8: Memory Management (en)
Pattern Summary
Memory management gives an agent continuity across turns and across sessions. The chapter separates memory into short-term contextual memory, which keeps the active conversation coherent, and long-term persistent memory, which stores reusable facts, preferences, learned experiences, or instructions outside the immediate context window.
Use this pattern when an agent must track conversation history, maintain task progress, personalize responses, retrieve prior knowledge, or learn from previous interactions. The chapter emphasizes that context windows are limited and ephemeral, so durable memory needs explicit storage and retrieval mechanisms rather than relying on the full chat transcript.
For implementation, memory management should behave like a controlled read-write loop: retrieve relevant memories before response generation, keep only useful short-term context in the prompt, extract durable memory candidates after the turn, validate what is safe and useful to persist, and store memories under predictable namespaces and keys.
Pattern Explanation
Conceptual Overview
Memory management is the practice of deciding what an agent should remember, where that information should live, and when it should be recalled. Short-term memory is the working context for the current thread. Long-term memory is an external store that survives individual conversations.
The chapter presents memory as a practical requirement for agents that need to be more than stateless question-answering systems. A memory-aware agent can resume a thread, remember user preferences, reuse prior successful task strategies, and retrieve relevant knowledge when the current prompt does not contain everything it needs.
Problem
LLM calls are naturally stateless unless the application supplies context. If every turn is handled independently, the agent forgets prior messages, loses task progress, cannot personalize future interactions, and cannot reuse knowledge from past sessions. If the application simply stuffs all prior text into the prompt, it can exceed the context window, raise cost, and introduce irrelevant or stale information.

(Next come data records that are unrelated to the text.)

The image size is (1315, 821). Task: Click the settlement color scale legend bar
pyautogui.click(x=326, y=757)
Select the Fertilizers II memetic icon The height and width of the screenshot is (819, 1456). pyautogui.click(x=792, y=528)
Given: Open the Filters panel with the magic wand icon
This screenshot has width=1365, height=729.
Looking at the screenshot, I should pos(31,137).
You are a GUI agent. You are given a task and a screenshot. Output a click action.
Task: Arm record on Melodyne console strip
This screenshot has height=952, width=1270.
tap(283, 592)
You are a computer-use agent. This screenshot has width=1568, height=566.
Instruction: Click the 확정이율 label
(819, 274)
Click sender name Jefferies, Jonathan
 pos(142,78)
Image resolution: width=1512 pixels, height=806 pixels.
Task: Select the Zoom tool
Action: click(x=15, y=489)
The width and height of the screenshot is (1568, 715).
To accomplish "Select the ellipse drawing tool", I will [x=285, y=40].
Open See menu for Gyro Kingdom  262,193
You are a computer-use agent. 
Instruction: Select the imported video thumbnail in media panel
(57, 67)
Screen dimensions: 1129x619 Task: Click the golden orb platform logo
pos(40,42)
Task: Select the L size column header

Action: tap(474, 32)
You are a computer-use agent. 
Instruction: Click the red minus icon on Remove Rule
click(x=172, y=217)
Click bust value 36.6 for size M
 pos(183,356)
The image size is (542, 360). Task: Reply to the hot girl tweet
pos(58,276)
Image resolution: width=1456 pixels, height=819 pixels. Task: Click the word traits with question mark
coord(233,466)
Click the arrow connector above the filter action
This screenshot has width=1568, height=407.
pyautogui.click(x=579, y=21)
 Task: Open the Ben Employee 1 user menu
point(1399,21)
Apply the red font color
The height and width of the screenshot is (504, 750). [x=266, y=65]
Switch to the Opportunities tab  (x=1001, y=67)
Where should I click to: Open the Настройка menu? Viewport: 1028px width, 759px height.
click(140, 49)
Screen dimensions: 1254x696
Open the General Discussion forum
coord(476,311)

Memory management solves this by separating immediate thread state from persistent knowledge and by making retrieval and storage explicit parts of the agent workflow.
When to Use
- Use this pattern when an agent needs coherent multi-turn conversation within a thread.
- Use it when an agent must resume tasks or track progress across steps.
- Use it when personalization depends on remembered user preferences, profile facts, or past issues.
- Use it when prior conversations or external knowledge should be semantically searchable.
- Use it when the agent should store reusable examples, successful workflows, or procedural instructions.
- Use it when context-window limits require summarizing, filtering, or retrieving only relevant memory.
When Not to Use
- Avoid this pattern for simple one-shot tasks where no information should persist.
- Avoid long-term memory when retention, consent, deletion, or privacy rules are not defined.
- Avoid writing every interaction to memory without filtering; noisy memory degrades retrieval quality.
- Avoid persistent personalization when stale or contradictory facts would be worse than asking again.
- Avoid external memory stores for deterministic workflows that already receive all required state as input.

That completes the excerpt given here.